My son, Luke, loves how I named all my kids after Star Wars characters.
My daughter, Chewbecca, not so much.
SON: *in James Bond costume*
Look Daddy, I’m a spy!ME: Well if that’s how you introduce yourself, you’re a really shit one.
ZOO BOSS: You’re fired!
ME: Is it because I cross bred a dog with a zebra and called it a Debra, after my wife?
BOSS: Yes. Yes it is.
GUY: *cuts me off in traffic
ME: *eating cereal* YOU SIR, SHOULD NOT BE ALLOWED DRIVE A CAR!!
*angrily waves spoon
My kids are at an age now where they are beginning to understand embarrassment.
This is my time to shine.
CREATION OF THE WORLD DAY 1
ANGEL: I’m looking forward to watching this project evolve.
*awkward silence
GOD: We NEVER use that word here
ME: [holding my breath]
MY BREATH: This is nice.
*makes 9 yr old son memorise my phone number in case he gets lost
[He gets lost]
*I don’t answer my phone as I don’t recognise the number
ME: What’s the capital of Germany?
SON: G
ME: So college is a no then?!
BUFFALO: I was only a kid. I showed Dad my report card. He smiled, hugged me and said ‘good bison’. I never saw him agai…oh, ok I see now
ME: Thanks for all you did man. It’s because of people like you, we have our freedom.
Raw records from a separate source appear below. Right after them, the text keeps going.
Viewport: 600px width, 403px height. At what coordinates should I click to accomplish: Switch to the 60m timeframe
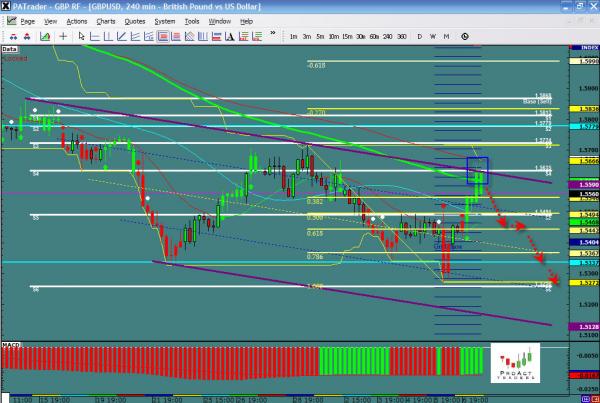coord(373,36)
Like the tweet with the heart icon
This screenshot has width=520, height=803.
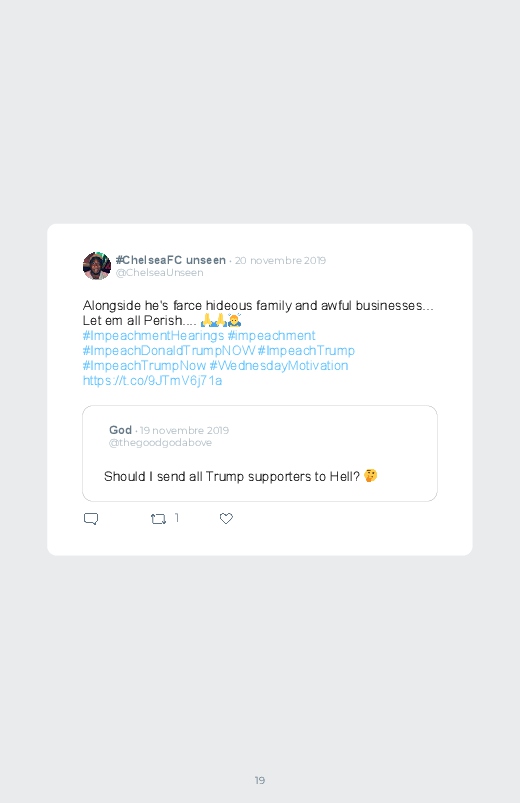coord(226,518)
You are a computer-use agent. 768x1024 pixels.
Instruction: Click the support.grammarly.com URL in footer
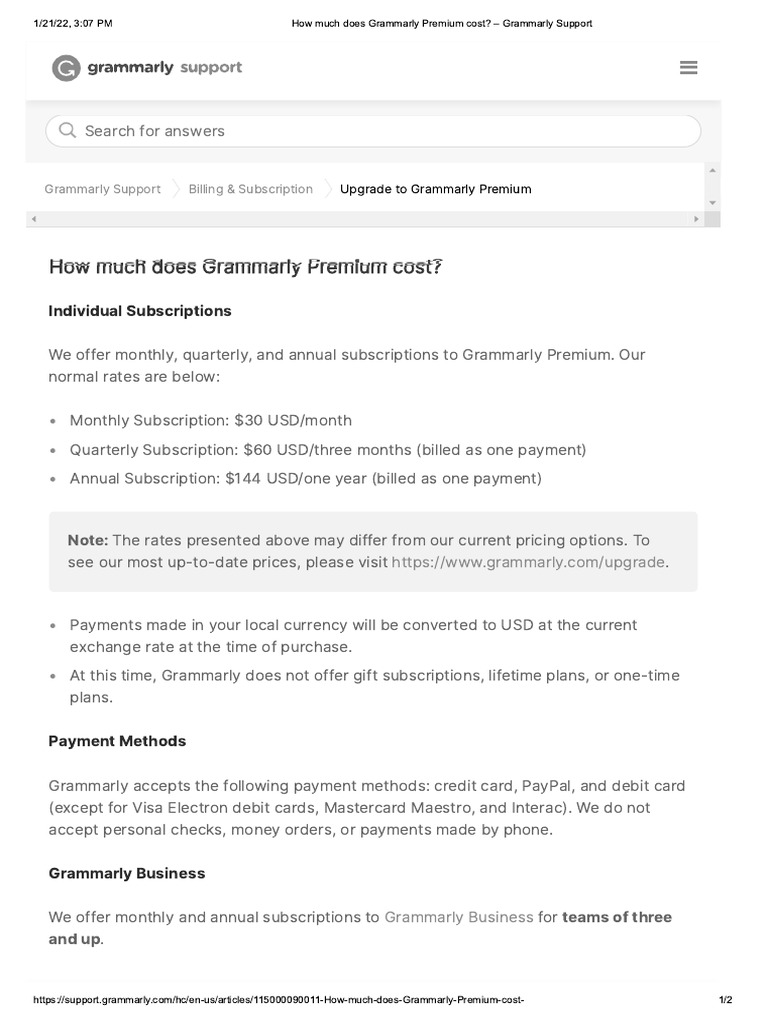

HIM: Again, I’m a veterinarian.
🎶 It’s raining yen. Hallelujah, it’s raining yen
– Winners of the Japanese lottery, probably
Before we were married, my wife was like a tiger in the bedroom.
Now she’s more like a possum.
She plays dead whenever a snake approaches.
*Son storms in
‘DAD! Teacher told me that hibernation is NOT a country of stoner bears and that you’re to stop helping me with my homework’
*always thought ‘copulation’ was the amount of police officers in a given country.